Dataset content Block Start
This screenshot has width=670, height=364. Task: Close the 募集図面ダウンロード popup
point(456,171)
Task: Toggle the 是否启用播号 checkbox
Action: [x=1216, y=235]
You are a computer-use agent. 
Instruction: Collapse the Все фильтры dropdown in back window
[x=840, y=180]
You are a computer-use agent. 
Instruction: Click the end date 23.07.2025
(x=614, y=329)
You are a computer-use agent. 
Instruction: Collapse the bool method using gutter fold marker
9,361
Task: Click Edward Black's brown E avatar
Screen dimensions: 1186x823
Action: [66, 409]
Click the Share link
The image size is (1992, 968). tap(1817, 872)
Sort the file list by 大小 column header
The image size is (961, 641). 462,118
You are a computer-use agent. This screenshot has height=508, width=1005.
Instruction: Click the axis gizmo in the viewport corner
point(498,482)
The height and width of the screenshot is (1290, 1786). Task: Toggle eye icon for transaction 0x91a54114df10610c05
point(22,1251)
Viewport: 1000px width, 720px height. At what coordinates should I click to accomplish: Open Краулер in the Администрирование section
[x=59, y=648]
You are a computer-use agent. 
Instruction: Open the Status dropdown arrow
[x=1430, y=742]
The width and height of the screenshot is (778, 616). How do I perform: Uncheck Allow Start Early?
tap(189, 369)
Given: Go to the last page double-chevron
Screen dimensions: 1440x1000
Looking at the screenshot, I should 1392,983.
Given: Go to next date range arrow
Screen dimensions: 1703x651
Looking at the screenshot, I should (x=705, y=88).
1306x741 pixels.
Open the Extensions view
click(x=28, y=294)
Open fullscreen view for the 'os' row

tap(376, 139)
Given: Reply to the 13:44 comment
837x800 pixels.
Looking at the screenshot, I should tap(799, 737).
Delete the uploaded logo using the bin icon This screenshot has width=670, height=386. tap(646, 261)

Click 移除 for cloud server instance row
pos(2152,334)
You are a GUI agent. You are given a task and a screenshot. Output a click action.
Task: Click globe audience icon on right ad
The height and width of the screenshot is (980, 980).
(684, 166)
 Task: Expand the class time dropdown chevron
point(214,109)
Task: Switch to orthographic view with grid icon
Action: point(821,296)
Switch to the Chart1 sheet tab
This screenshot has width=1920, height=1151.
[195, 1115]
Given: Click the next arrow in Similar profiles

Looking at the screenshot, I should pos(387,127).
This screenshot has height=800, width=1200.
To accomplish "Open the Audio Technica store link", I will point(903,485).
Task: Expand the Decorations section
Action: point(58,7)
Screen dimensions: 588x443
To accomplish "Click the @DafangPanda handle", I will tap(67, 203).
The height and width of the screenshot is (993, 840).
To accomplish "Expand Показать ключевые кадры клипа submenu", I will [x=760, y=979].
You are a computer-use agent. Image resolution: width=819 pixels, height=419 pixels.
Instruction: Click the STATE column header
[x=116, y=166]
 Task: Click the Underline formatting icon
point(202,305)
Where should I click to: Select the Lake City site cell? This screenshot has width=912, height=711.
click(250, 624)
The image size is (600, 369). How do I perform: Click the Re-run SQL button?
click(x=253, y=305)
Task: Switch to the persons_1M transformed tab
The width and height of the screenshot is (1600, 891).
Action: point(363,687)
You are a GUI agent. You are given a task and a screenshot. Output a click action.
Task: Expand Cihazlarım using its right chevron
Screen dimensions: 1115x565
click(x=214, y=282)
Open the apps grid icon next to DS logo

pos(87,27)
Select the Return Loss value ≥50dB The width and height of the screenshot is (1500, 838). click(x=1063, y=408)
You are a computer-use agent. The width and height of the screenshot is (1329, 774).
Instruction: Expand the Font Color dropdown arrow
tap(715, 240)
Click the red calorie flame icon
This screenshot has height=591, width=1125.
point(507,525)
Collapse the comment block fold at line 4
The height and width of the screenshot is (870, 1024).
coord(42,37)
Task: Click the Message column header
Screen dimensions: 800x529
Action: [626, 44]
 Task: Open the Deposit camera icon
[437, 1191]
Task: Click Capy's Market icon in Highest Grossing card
Dataset content Block End
→ **Problem description**
Retype the material in full. Each word must match.

→ **Written response**
This screenshot has width=670, height=364. Task: Close the 募集図面ダウンロード popup
point(456,171)
Task: Toggle the 是否启用播号 checkbox
Action: [x=1216, y=235]
You are a computer-use agent. 
Instruction: Collapse the Все фильтры dropdown in back window
[x=840, y=180]
You are a computer-use agent. 
Instruction: Click the end date 23.07.2025
(x=614, y=329)
You are a computer-use agent. 
Instruction: Collapse the bool method using gutter fold marker
9,361
Task: Click Edward Black's brown E avatar
Screen dimensions: 1186x823
Action: [66, 409]
Click the Share link
The image size is (1992, 968). tap(1817, 872)
Sort the file list by 大小 column header
The image size is (961, 641). 462,118
You are a computer-use agent. This screenshot has height=508, width=1005.
Instruction: Click the axis gizmo in the viewport corner
point(498,482)
The height and width of the screenshot is (1290, 1786). Task: Toggle eye icon for transaction 0x91a54114df10610c05
point(22,1251)
Viewport: 1000px width, 720px height. At what coordinates should I click to accomplish: Open Краулер in the Администрирование section
[x=59, y=648]
You are a computer-use agent. 
Instruction: Open the Status dropdown arrow
[x=1430, y=742]
The width and height of the screenshot is (778, 616). How do I perform: Uncheck Allow Start Early?
tap(189, 369)
Given: Go to the last page double-chevron
Screen dimensions: 1440x1000
Looking at the screenshot, I should 1392,983.
Given: Go to next date range arrow
Screen dimensions: 1703x651
Looking at the screenshot, I should (x=705, y=88).
1306x741 pixels.
Open the Extensions view
click(x=28, y=294)
Open fullscreen view for the 'os' row

tap(376, 139)
Given: Reply to the 13:44 comment
837x800 pixels.
Looking at the screenshot, I should tap(799, 737).
Delete the uploaded logo using the bin icon This screenshot has width=670, height=386. tap(646, 261)

Click 移除 for cloud server instance row
pos(2152,334)
You are a GUI agent. You are given a task and a screenshot. Output a click action.
Task: Click globe audience icon on right ad
The height and width of the screenshot is (980, 980).
(684, 166)
 Task: Expand the class time dropdown chevron
point(214,109)
Task: Switch to orthographic view with grid icon
Action: point(821,296)
Switch to the Chart1 sheet tab
This screenshot has width=1920, height=1151.
[195, 1115]
Given: Click the next arrow in Similar profiles

Looking at the screenshot, I should pos(387,127).
This screenshot has height=800, width=1200.
To accomplish "Open the Audio Technica store link", I will point(903,485).
Task: Expand the Decorations section
Action: point(58,7)
Screen dimensions: 588x443
To accomplish "Click the @DafangPanda handle", I will tap(67, 203).
The height and width of the screenshot is (993, 840).
To accomplish "Expand Показать ключевые кадры клипа submenu", I will [x=760, y=979].
You are a computer-use agent. Image resolution: width=819 pixels, height=419 pixels.
Instruction: Click the STATE column header
[x=116, y=166]
 Task: Click the Underline formatting icon
point(202,305)
Where should I click to: Select the Lake City site cell? This screenshot has width=912, height=711.
click(250, 624)
The image size is (600, 369). How do I perform: Click the Re-run SQL button?
click(x=253, y=305)
Task: Switch to the persons_1M transformed tab
The width and height of the screenshot is (1600, 891).
Action: point(363,687)
You are a GUI agent. You are given a task and a screenshot. Output a click action.
Task: Expand Cihazlarım using its right chevron
Screen dimensions: 1115x565
click(x=214, y=282)
Open the apps grid icon next to DS logo

pos(87,27)
Select the Return Loss value ≥50dB The width and height of the screenshot is (1500, 838). click(x=1063, y=408)
You are a computer-use agent. The width and height of the screenshot is (1329, 774).
Instruction: Expand the Font Color dropdown arrow
tap(715, 240)
Click the red calorie flame icon
This screenshot has height=591, width=1125.
point(507,525)
Collapse the comment block fold at line 4
The height and width of the screenshot is (870, 1024).
coord(42,37)
Task: Click the Message column header
Screen dimensions: 800x529
Action: [626, 44]
 Task: Open the Deposit camera icon
[437, 1191]
Task: Click Capy's Market icon in Highest Grossing card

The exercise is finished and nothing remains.